Ein kleiner Tipp zum Futterkorb "schließen":

Ein alter/undichter Fahrradschlauch von einem normalen Tourenrad passend abschneiden und über den Feederkorb ziehen. 
Kommt den einen oder anderen vielleicht bekannt vor.


----------



## Carphunter2401 (5. März 2014)

*AW: hier einige bilder zum feedern*


















ach habe  vergessen noch ein bild zu posten, nämlich meine eigenen feeder boilies


----------



## labralehn (6. März 2014)

*AW: hier einige bilder zum feedern*

@Carphunter2401
Danke für den Hinweis.
Vor allem der Tipp mit der "Maulwurfserde", ist sehr naheliegend.
Dort wo ich angle ist immer etwas "Maulwurfserde" zu finden.


----------



## Riesenangler (6. März 2014)

*AW: hier einige bilder zum feedern*

@ MLK Zander. Dr Marc hat hier einige sehr schöne Beiträge eingestellt. und auch sehr ausführlich beschrieben. 
Hier im Forum unter den ganzen Futtertzubereitungstips 1-4, einsehbar. 
Nicht wertlos, sondern sehr Hilfreich.
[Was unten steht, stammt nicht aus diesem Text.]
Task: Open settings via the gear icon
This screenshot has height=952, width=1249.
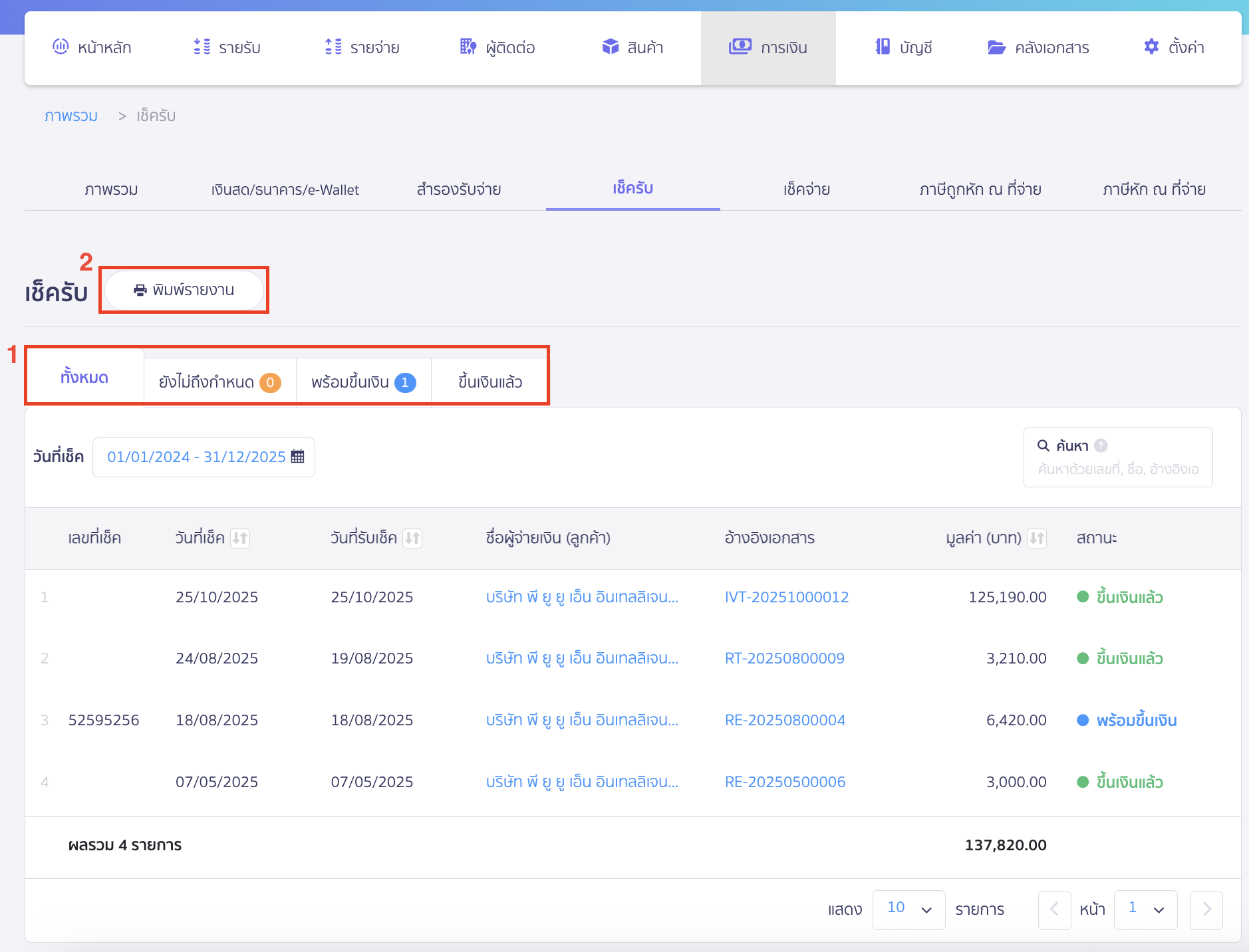Action: 1151,47
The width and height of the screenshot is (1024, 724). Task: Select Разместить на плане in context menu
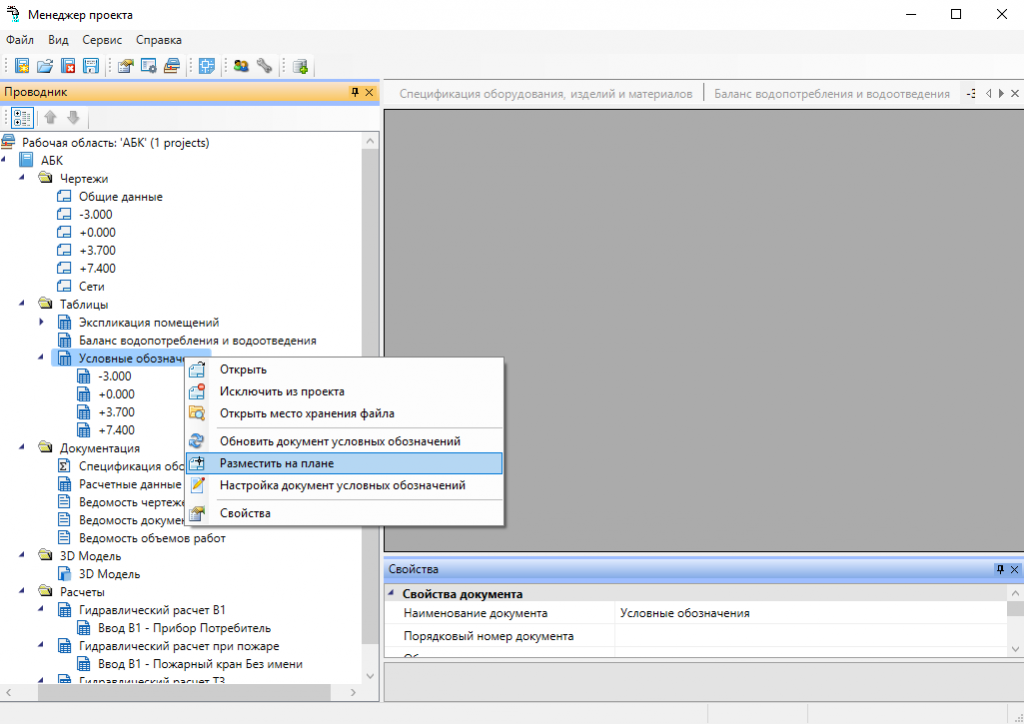(277, 464)
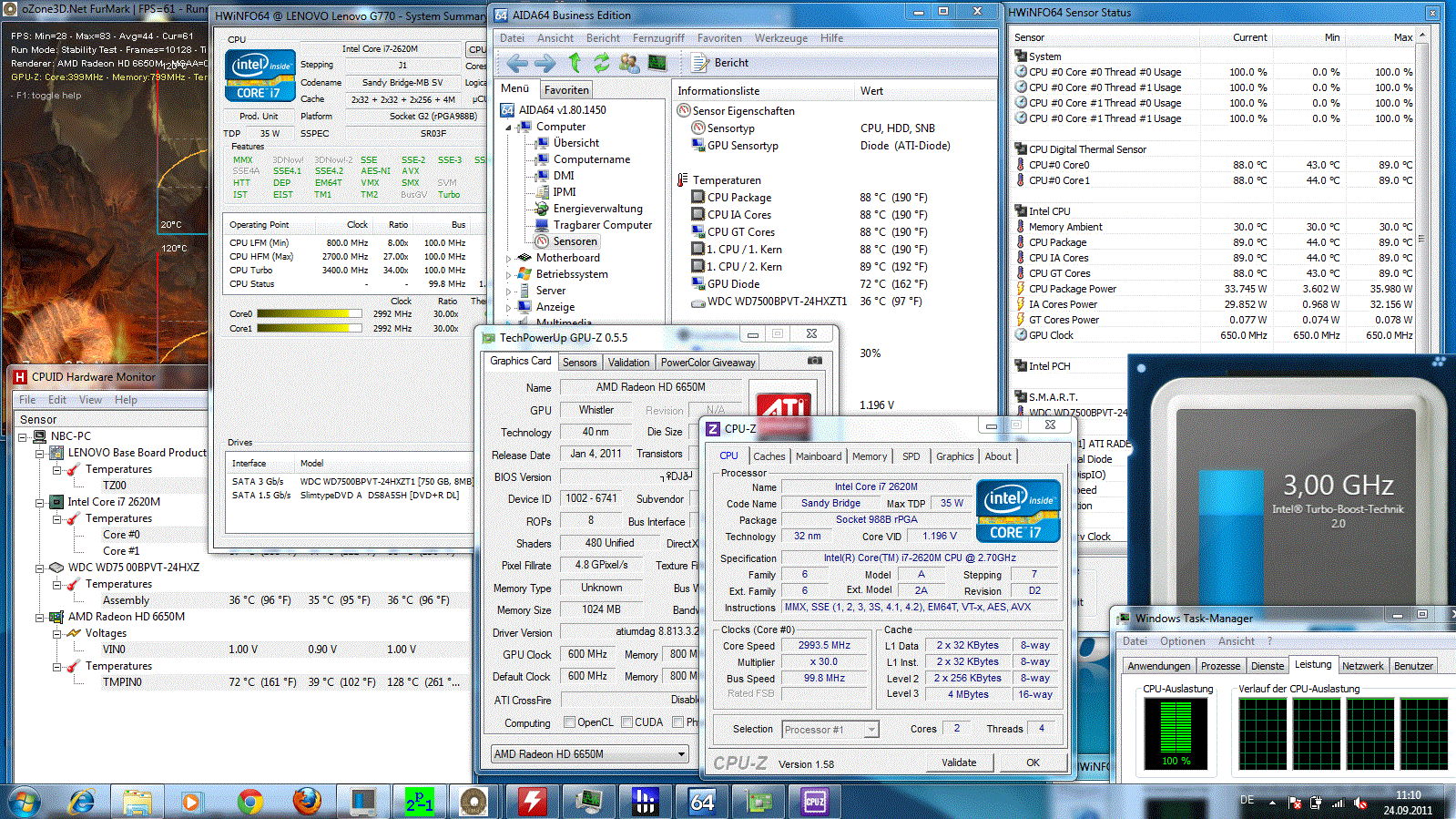Screen dimensions: 1456x819
Task: Open the AMD Radeon HD 6650M dropdown
Action: point(681,754)
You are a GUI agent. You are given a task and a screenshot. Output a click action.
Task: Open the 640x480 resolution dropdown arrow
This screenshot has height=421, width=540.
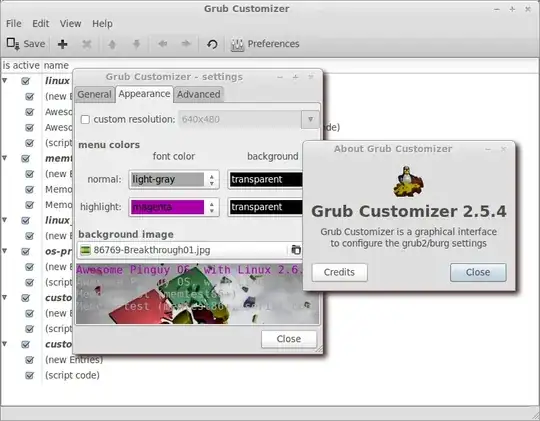tap(310, 120)
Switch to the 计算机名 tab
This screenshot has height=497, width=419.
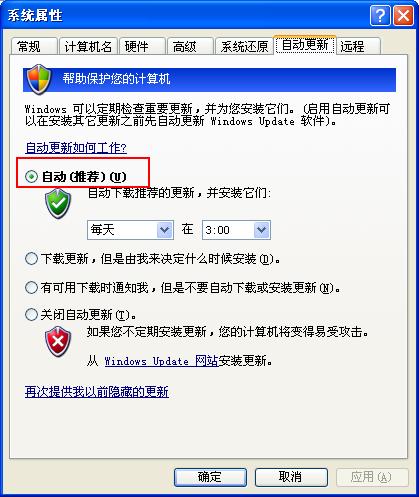(x=88, y=46)
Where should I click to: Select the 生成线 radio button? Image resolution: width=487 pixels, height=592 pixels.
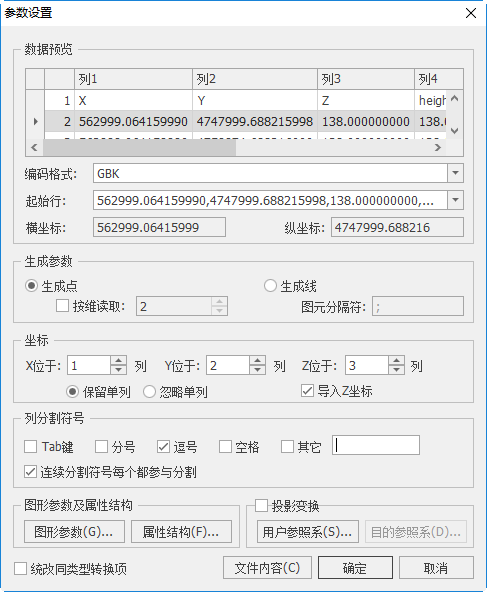[270, 286]
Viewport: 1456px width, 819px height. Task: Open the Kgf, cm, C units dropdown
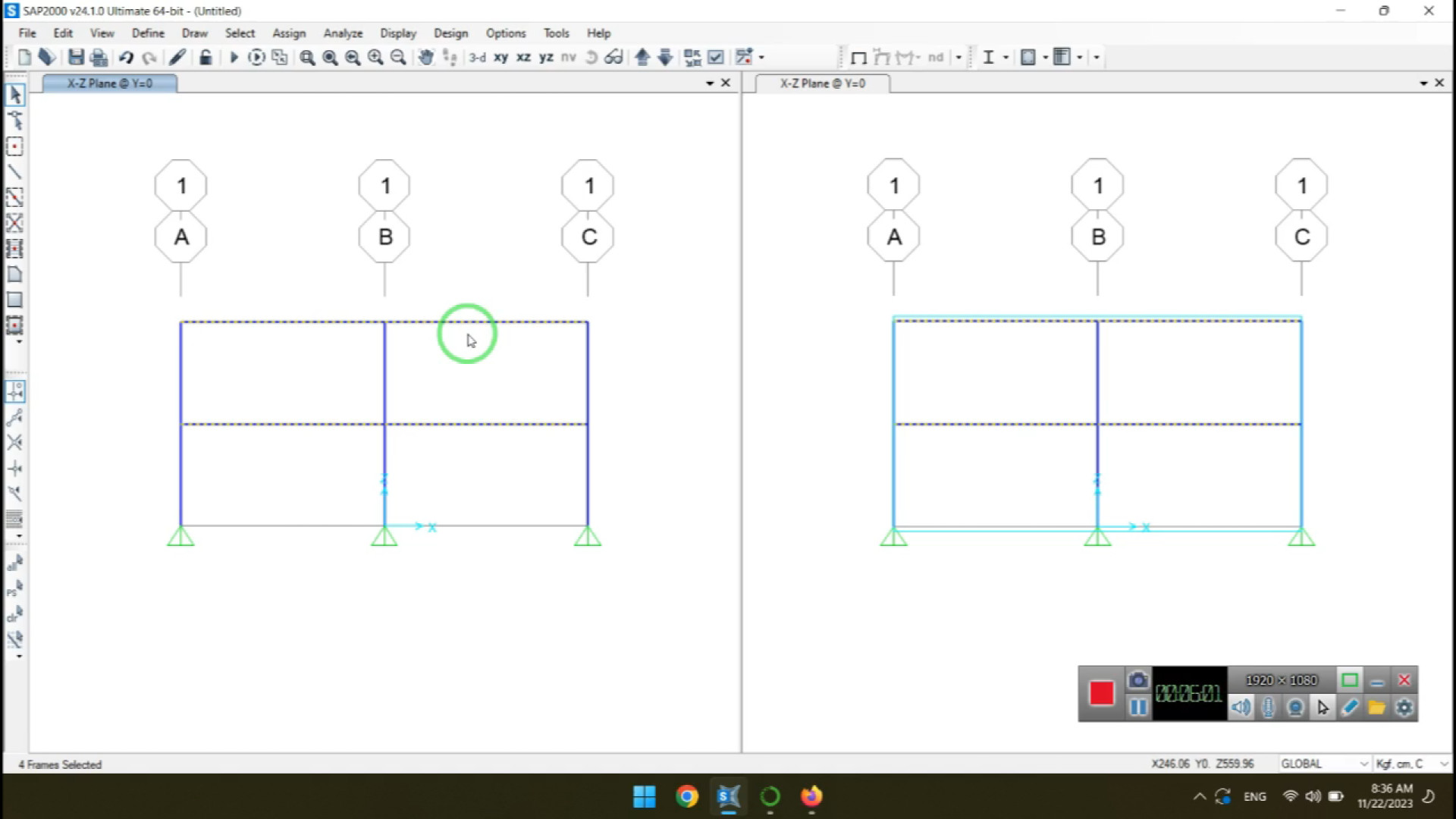[x=1443, y=764]
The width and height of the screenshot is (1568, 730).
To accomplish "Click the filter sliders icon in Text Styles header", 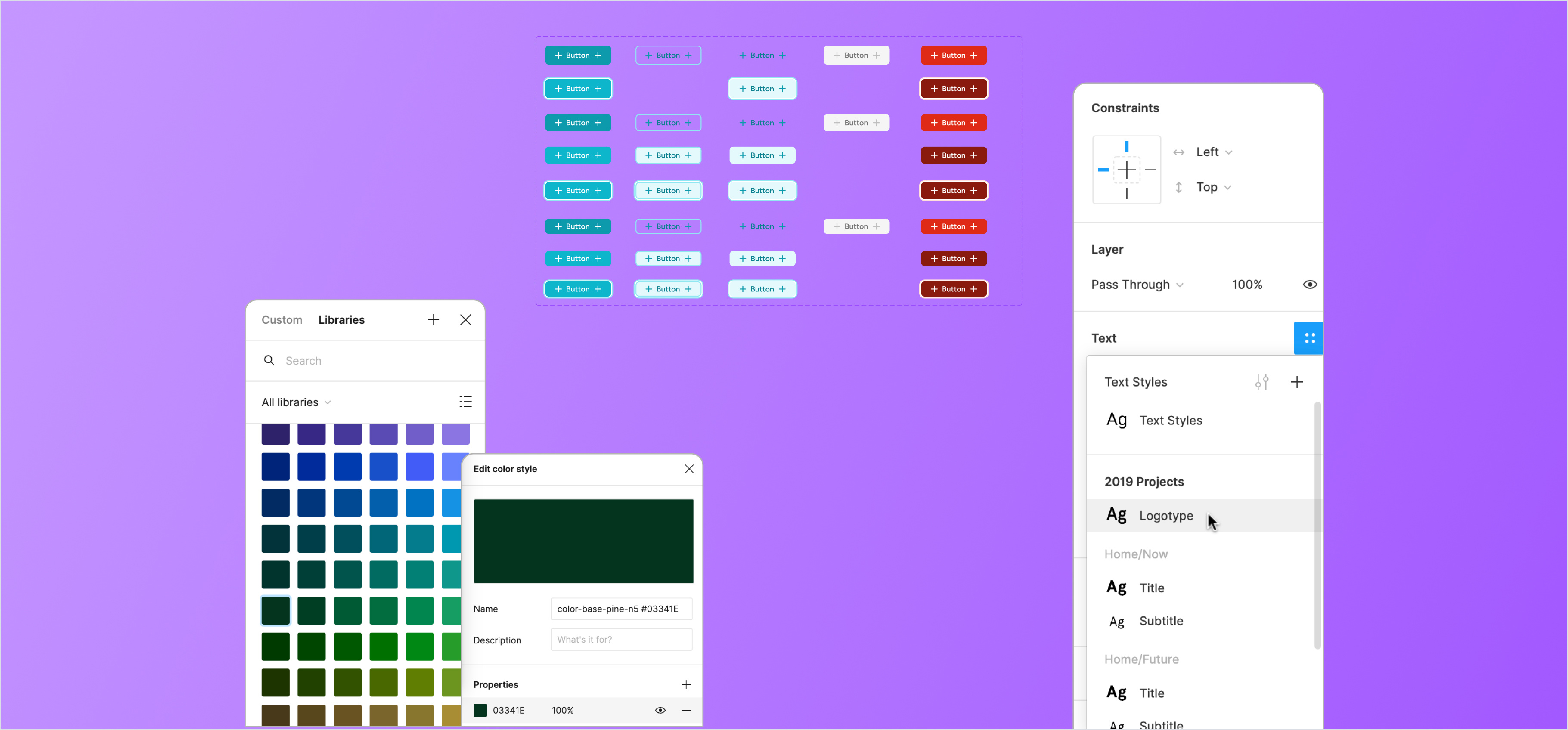I will pos(1262,382).
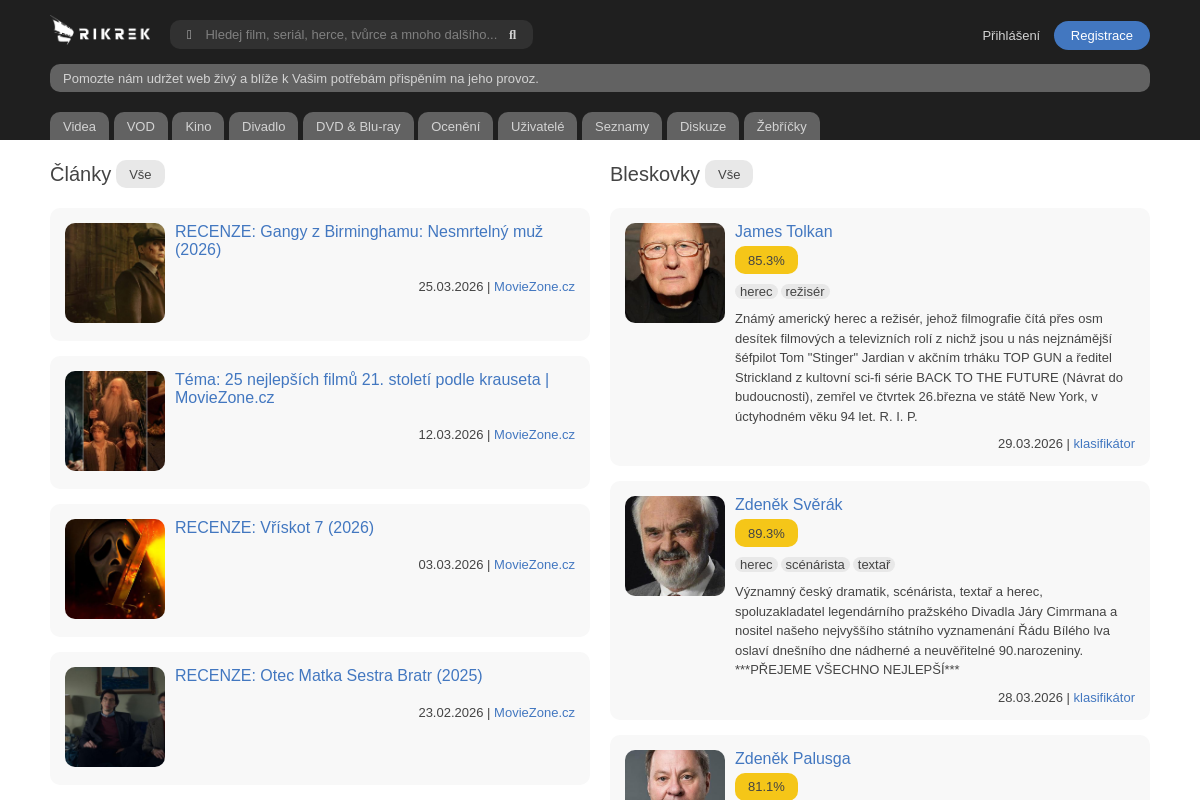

Erst einmal lesen, bevor man jemanden Anmotzt.


----------



## Carphunter2401 (10. März 2014)

*AW: hier einige bilder zum feedern*

wer kommt den hier aus der stuttgarter ecke ??


----------



## labralehn (10. März 2014)

*AW: hier einige bilder zum feedern*

Landkreis ES


----------



## Sebo86 (12. April 2014)

*AW: hier einige bilder zum feedern*

netter beitrag 

ich möchte dieses jahr auch mal bisschen feedern, das futter von hjg mixt du da noch was bei ?


----------



## Carphunter2401 (13. April 2014)

*AW: hier einige bilder zum feedern*

Sebo86@ 

fische die ganzen produkte von hjg drescher,also zusätze ,futter u.s.w.

kannst ihm auch ne mail schreiben, ,z.b was hast du drinn im gewässer(fischarten),tiefe,grösse,bodenbeschafenheit u.s.w 

er sagst dir dann welches futter am besten ist,teilweise werden auch 1-3 futter sorten gemischt.


----------